Fut un temps où les caricaturistes, dans les journaux, caricaturaient les puissants. Essentiellement les chefs d’Etat, et les ministres. C’était simple : les grands, les gros, les à moustache, les sans moustache. Dessinateur canonique du Figaro, Jacques Faizant, parfois, précisait leur nom sur leur serviette quand il n’était pas certain qu’on les reconnût. On voyait aussi parfois aussi dessinés des Français moyens, ou des protagonistes de faits divers. Avant on voyait des Juifs à gros nez, selon la ligne des journaux, ou selon l’époque. Les Juifs ne protestaient pas. Ils avaient, dans les années 30, d’autres priorités.
Puis (je résume) arrivèrent les réseaux sociaux. Des militants, des activistes, y prirent la parole sans autorisation préalable des journaux qui employaient les caricaturistes. Certains recueillirent une large audience. Du coup, il put leur arriver de critiquer les caricatures. Ces critiques parvinrent aux oreilles des caricaturistes qui, du coup, s’autorisèrent aussi à égratigner leurs critiques, souvent sévèrement. Le meilleur exemple de cette évolution est le caricaturiste du Monde Xavier Gorce, qui vient de claquer la porte du journal après avoir publié un dessin assez incompréhensible sur l’inceste et les transsexuels, dessin qui a amené la direction du journal à s’excuser (mais sans supprimer ledit dessin) après un début de bronca en ligne.

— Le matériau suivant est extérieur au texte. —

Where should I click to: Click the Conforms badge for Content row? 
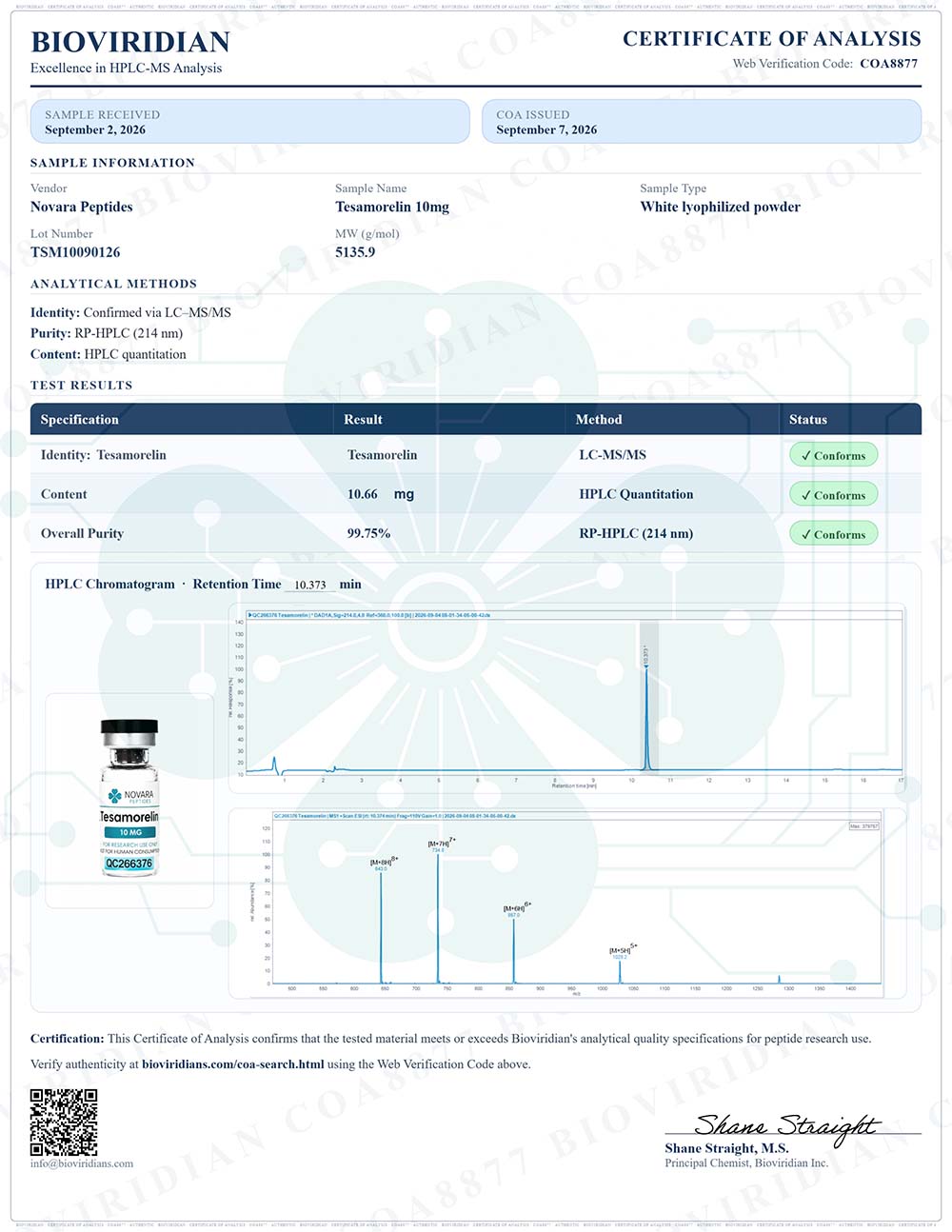pyautogui.click(x=833, y=495)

Avant ce dessin sur l’inceste, Gorce, qui dessine exclusivement des dialogues entre manchots, avait commis des dessins très violents, parfois insultants, contre les gilets jaunes, dessins qui en avaient fait la cible de ces gilets jaunes sur les réseaux sociaux, sans jamais susciter d’excuses de son journal. A noter que Plantu, qui n’aimait pas non plus les gilets jaunes, a annoncé son départ en retraite au même moment, mais en expliquant que cela n’avait rien à voir avec le départ de Gorce.

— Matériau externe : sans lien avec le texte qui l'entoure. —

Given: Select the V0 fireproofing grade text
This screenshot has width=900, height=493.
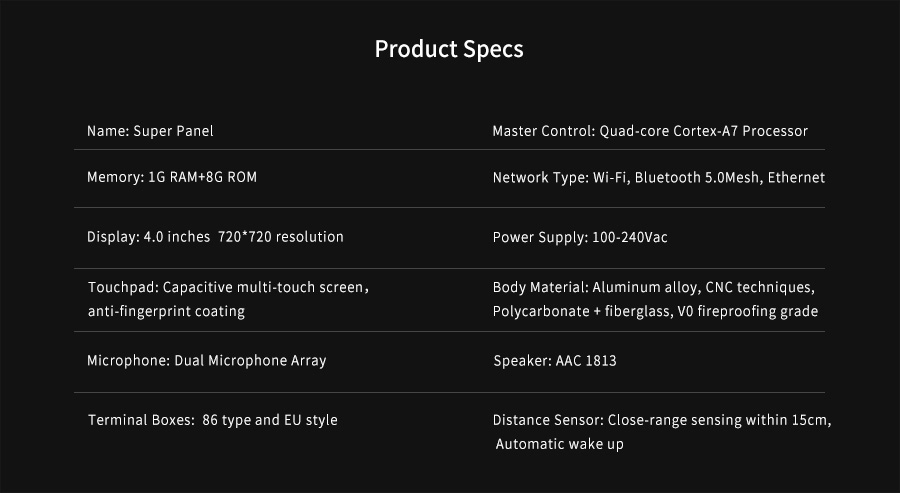Looking at the screenshot, I should [747, 311].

S’est donc créée une situation où certains caricaturistes se sont mis à se moquer d’anonymes, appartenant souvent à des catégories dominées, amenant ces dominés à expliquer que ces caricatures leur sont une offense supplémentaire, une couche supplémentaire de domination qui se surajoute à leur domination sociale.

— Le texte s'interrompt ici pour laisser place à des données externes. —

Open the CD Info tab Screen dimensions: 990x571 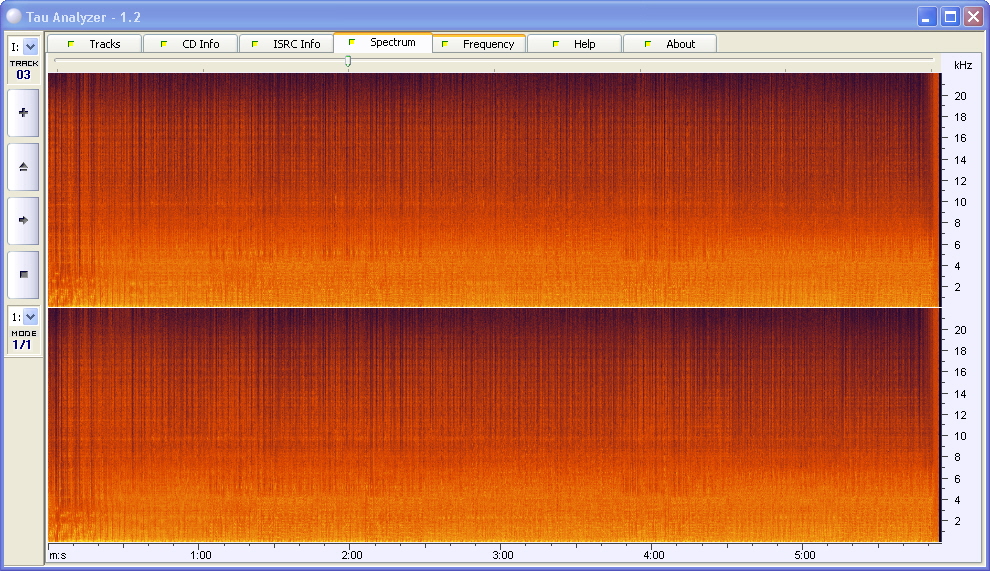pos(190,44)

Grands journaux contre réseaux sociaux : au printemps, après un dessin sur Nétanyahou jugé antisémite sur les réseaux sociaux, le New York Times décida d’arrêter de publier des caricatures dans son édition internationale. Sans toutefois l’assumer. Le dessinateur Chappatte racontait alors (dans le Monde !) qu’il voyait de plus en plus souvent des photos remplacer ses propres dessins, sans qu’aucune autorité du journal ose lui en parler. Ce n’est pas facile, pour un patron de journal, d’avouer qu’on a peur d’un dessin.
Et voilà que la malédiction de la caricature atteint le journal français. C’est l’affaire Gorce. Elle est embrouillée. On suit avec peine les explications sinueuses de Gorce, expliquant que son dessin visait, non pas les victimes d’inceste, ou les transgenres (catégories dominées), mais le philosophe dominant Alain Finkielkraut. On a suivi tout aussi difficilement les explications tout aussi sinueuses du Monde les premiers jours, expliquant qu’à la légitime liberté du dessinateur, s’opposait la tout aussi légitime liberté de la direction de ne pas publier son dessin. Renard libre dans poulailler libre, on connaît la chanson. Jadis, les directions avaient la sagesse de se donner le choix chaque jour entre plusieurs dessins. Il semble que le Monde y a renoncé.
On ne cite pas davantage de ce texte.